--- Supplied information ---
● ● ●

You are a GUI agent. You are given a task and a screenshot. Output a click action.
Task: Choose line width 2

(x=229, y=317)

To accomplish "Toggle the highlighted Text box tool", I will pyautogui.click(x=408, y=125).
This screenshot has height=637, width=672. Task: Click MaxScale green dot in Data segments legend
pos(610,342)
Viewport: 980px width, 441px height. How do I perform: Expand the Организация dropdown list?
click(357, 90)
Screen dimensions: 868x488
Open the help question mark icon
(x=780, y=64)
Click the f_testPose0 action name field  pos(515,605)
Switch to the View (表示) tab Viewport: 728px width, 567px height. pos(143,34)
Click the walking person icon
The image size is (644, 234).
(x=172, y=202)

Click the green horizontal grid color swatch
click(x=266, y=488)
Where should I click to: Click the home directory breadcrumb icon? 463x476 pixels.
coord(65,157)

● ● ●

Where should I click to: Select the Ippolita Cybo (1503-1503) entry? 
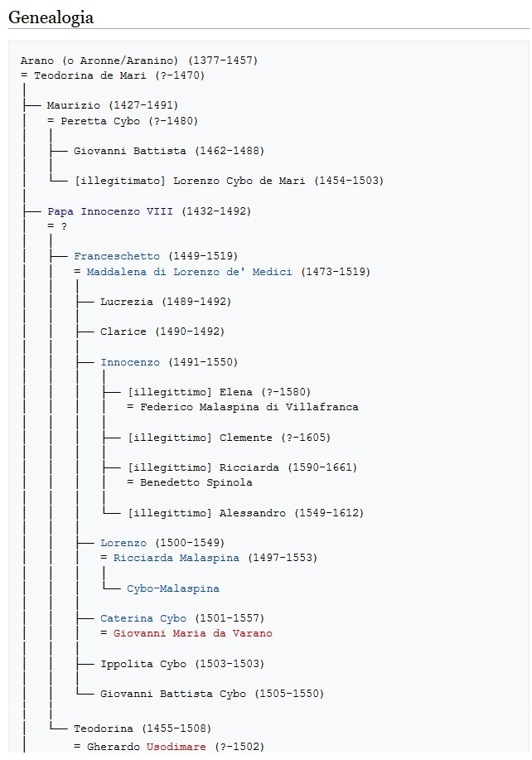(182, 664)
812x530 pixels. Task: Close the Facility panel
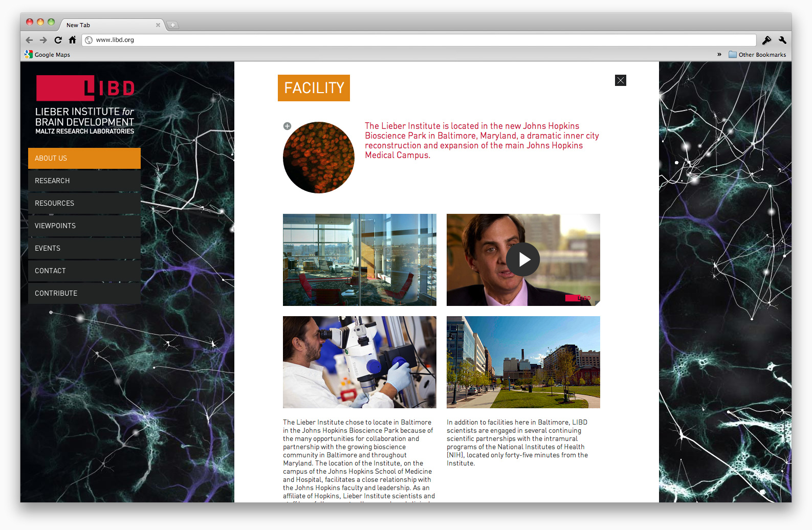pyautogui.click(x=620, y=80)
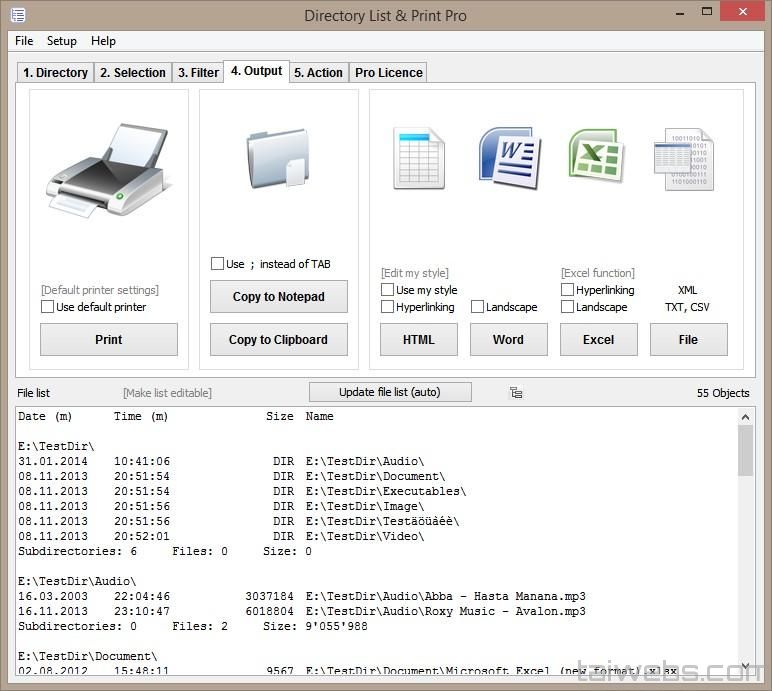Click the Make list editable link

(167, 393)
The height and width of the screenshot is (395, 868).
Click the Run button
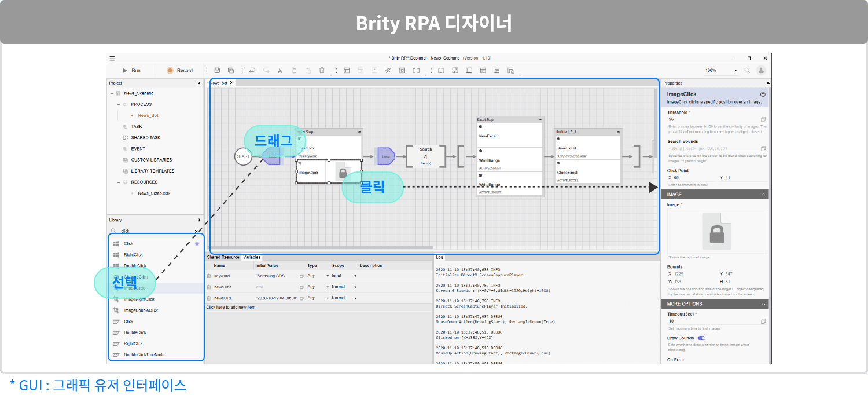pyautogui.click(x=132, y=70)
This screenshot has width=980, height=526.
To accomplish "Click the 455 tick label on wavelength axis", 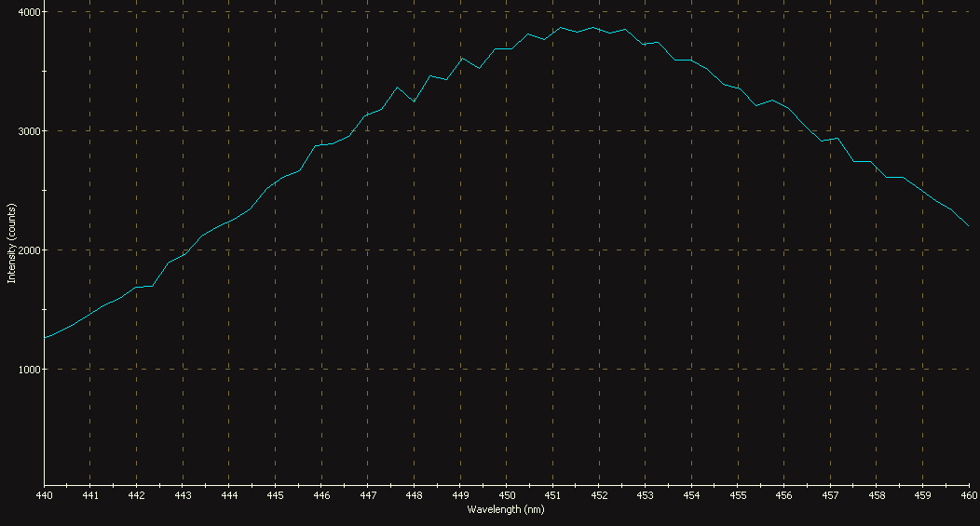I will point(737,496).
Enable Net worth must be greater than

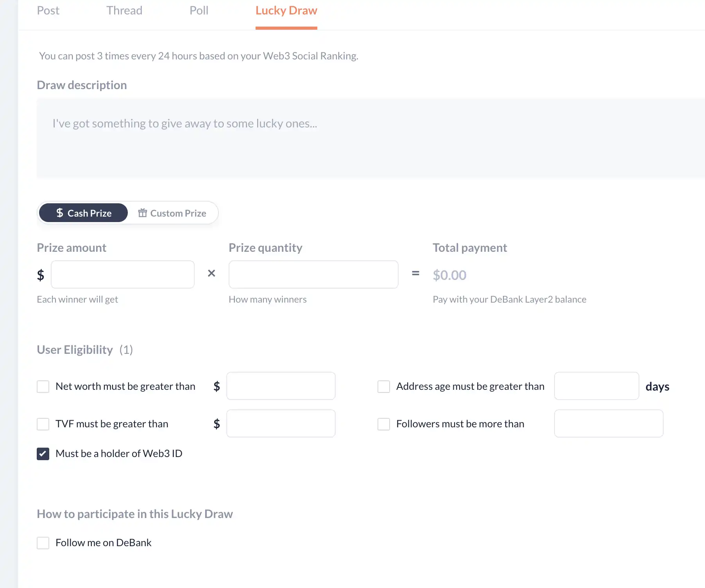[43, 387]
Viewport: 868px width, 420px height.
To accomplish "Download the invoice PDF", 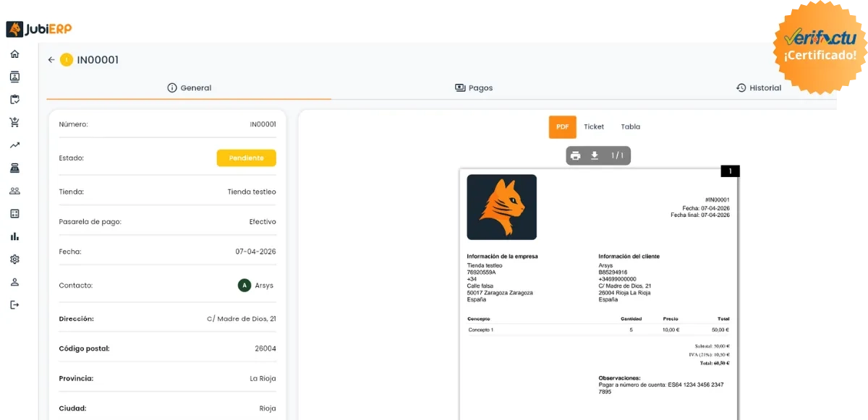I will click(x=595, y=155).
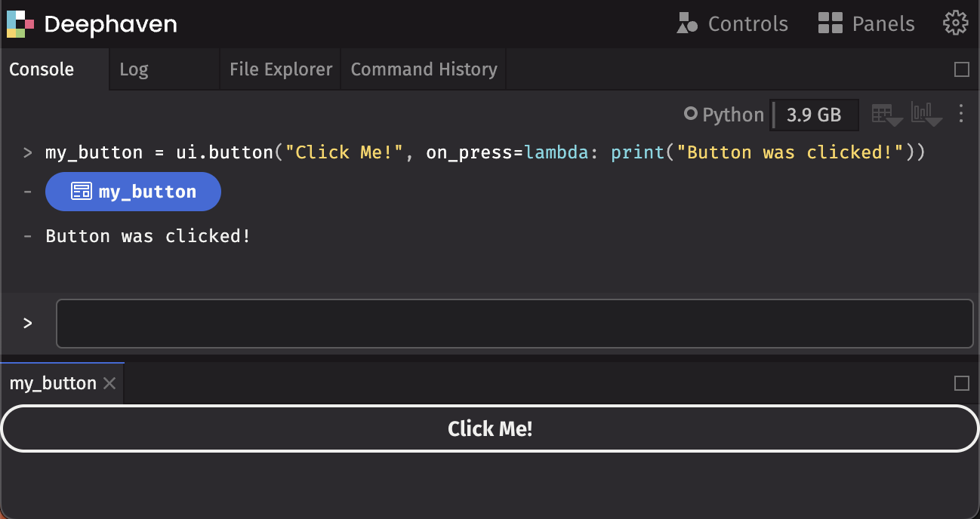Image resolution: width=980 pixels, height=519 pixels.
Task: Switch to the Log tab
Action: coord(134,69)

● ● ●

--- Work instruction ---
From the entries above, extract only the lines running from the one containing "You are a GUI" through the one containing "Click the f_testPose0", inclusive.

--- Result for this task ---
You are a GUI agent. You are given a task and a screenshot. Output a click action.
Task: Choose line width 2

(x=229, y=317)

To accomplish "Toggle the highlighted Text box tool", I will pyautogui.click(x=408, y=125).
This screenshot has height=637, width=672. Task: Click MaxScale green dot in Data segments legend
pos(610,342)
Viewport: 980px width, 441px height. How do I perform: Expand the Организация dropdown list?
click(357, 90)
Screen dimensions: 868x488
Open the help question mark icon
(x=780, y=64)
Click the f_testPose0 action name field  pos(515,605)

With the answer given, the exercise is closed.